Dataset entries:
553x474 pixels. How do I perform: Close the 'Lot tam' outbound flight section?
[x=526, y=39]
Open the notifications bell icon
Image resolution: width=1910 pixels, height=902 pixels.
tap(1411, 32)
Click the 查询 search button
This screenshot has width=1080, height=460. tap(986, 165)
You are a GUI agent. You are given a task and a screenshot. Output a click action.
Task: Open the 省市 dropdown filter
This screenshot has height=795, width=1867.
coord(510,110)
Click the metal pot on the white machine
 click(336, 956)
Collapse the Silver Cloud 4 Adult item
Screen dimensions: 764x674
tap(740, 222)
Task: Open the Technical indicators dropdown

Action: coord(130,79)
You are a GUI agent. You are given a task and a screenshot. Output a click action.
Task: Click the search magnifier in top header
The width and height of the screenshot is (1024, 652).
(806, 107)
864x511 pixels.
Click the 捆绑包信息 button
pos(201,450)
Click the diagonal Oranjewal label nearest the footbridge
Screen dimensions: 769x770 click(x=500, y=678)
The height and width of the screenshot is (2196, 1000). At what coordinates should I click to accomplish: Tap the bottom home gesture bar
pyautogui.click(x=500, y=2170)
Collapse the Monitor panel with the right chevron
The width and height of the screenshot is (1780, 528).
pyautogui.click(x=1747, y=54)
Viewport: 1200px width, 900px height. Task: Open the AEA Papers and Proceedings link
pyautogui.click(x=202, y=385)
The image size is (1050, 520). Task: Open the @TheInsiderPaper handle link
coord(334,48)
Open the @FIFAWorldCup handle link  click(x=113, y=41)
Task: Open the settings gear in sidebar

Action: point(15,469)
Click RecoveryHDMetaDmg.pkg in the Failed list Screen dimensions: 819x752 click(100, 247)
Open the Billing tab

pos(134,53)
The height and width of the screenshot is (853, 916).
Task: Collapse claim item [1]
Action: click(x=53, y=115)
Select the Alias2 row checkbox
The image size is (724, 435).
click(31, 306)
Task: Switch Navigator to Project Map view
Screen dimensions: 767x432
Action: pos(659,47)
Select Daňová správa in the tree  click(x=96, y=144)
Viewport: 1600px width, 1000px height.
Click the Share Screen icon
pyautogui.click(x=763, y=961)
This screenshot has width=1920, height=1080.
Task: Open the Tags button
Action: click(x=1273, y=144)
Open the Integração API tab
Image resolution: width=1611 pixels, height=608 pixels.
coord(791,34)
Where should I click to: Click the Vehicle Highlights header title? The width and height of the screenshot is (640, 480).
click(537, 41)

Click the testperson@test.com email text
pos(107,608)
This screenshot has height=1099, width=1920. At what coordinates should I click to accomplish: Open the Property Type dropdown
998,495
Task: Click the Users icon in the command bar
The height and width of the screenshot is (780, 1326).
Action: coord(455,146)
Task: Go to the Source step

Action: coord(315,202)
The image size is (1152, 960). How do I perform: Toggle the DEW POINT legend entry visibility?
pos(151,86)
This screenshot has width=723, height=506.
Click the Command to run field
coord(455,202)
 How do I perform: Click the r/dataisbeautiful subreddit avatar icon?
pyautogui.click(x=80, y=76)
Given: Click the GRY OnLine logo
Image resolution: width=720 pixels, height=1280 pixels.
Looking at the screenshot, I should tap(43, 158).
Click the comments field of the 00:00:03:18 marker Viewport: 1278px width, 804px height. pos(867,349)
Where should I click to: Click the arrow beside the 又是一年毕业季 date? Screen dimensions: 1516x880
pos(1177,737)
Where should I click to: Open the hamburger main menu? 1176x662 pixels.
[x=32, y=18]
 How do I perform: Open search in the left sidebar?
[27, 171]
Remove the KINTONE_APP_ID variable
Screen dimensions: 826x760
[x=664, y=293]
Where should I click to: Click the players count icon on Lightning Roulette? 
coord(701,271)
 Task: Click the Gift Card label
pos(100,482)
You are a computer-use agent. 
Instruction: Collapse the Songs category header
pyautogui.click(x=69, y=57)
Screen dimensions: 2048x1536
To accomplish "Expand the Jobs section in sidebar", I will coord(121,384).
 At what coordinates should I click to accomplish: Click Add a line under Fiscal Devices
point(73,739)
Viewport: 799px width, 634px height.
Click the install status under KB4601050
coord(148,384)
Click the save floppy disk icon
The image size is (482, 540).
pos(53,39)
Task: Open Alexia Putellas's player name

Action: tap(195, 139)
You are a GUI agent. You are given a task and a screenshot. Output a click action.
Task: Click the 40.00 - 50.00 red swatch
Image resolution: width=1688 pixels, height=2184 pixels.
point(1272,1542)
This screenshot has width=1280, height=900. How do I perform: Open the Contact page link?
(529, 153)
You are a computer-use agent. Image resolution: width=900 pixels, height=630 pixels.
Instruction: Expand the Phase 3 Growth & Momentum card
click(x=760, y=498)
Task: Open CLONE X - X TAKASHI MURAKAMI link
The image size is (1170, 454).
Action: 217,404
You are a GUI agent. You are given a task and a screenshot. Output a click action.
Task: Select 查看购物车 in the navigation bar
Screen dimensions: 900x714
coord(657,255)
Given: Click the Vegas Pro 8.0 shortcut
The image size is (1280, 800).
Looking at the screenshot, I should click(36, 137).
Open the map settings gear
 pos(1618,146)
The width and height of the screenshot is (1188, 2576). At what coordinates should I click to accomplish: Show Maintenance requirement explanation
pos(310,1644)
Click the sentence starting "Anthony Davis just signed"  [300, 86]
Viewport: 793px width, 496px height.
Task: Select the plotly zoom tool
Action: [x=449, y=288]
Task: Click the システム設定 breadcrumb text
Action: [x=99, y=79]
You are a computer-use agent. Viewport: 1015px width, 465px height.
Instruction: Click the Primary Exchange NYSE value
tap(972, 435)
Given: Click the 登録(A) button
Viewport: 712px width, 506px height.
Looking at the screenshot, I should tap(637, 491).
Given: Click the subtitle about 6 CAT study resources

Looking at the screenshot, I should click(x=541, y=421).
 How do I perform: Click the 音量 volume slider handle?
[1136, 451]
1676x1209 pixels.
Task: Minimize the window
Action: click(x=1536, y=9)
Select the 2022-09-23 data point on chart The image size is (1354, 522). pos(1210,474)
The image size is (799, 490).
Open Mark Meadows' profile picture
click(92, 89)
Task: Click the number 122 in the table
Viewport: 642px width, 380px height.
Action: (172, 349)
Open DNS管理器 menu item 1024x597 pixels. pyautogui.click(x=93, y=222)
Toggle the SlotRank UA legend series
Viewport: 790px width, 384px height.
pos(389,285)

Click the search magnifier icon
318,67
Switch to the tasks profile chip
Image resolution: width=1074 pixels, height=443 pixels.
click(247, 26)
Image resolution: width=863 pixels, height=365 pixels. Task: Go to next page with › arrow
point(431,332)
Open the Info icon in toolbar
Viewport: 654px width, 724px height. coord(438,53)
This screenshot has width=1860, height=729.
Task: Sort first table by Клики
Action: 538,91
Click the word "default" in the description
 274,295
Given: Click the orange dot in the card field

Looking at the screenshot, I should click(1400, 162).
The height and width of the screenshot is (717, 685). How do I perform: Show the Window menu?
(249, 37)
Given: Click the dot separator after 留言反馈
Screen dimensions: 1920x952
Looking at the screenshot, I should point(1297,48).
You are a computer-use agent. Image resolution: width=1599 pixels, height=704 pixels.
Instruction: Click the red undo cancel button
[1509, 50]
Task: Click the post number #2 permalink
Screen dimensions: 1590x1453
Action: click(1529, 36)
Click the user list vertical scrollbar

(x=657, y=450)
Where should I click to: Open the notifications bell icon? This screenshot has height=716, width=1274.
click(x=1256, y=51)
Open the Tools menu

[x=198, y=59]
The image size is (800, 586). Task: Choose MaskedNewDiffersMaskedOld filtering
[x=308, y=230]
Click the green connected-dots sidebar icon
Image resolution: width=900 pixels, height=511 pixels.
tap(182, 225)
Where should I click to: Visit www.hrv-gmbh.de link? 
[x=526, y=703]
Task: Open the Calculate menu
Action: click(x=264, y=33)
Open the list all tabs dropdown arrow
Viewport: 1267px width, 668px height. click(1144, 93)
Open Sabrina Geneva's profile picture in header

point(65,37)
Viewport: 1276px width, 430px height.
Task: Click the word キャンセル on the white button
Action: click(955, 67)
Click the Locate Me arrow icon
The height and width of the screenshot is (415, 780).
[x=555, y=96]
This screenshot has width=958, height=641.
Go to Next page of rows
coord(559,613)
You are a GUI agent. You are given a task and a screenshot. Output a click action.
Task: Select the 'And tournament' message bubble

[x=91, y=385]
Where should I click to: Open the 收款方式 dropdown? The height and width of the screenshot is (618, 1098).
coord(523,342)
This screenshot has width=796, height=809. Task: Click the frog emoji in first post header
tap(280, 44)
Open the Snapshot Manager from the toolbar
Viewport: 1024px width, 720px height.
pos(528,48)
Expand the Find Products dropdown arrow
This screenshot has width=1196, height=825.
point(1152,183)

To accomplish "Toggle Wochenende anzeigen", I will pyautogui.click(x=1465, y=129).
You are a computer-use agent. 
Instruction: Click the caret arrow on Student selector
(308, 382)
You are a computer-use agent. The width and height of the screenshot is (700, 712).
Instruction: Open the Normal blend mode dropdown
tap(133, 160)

■ **TASK GOAL**:
In the entries above, find each line with "number" and copy it.

■ **EXERCISE RESPONSE**:
Task: Click the number 122 in the table
Task: Click the post number #2 permalink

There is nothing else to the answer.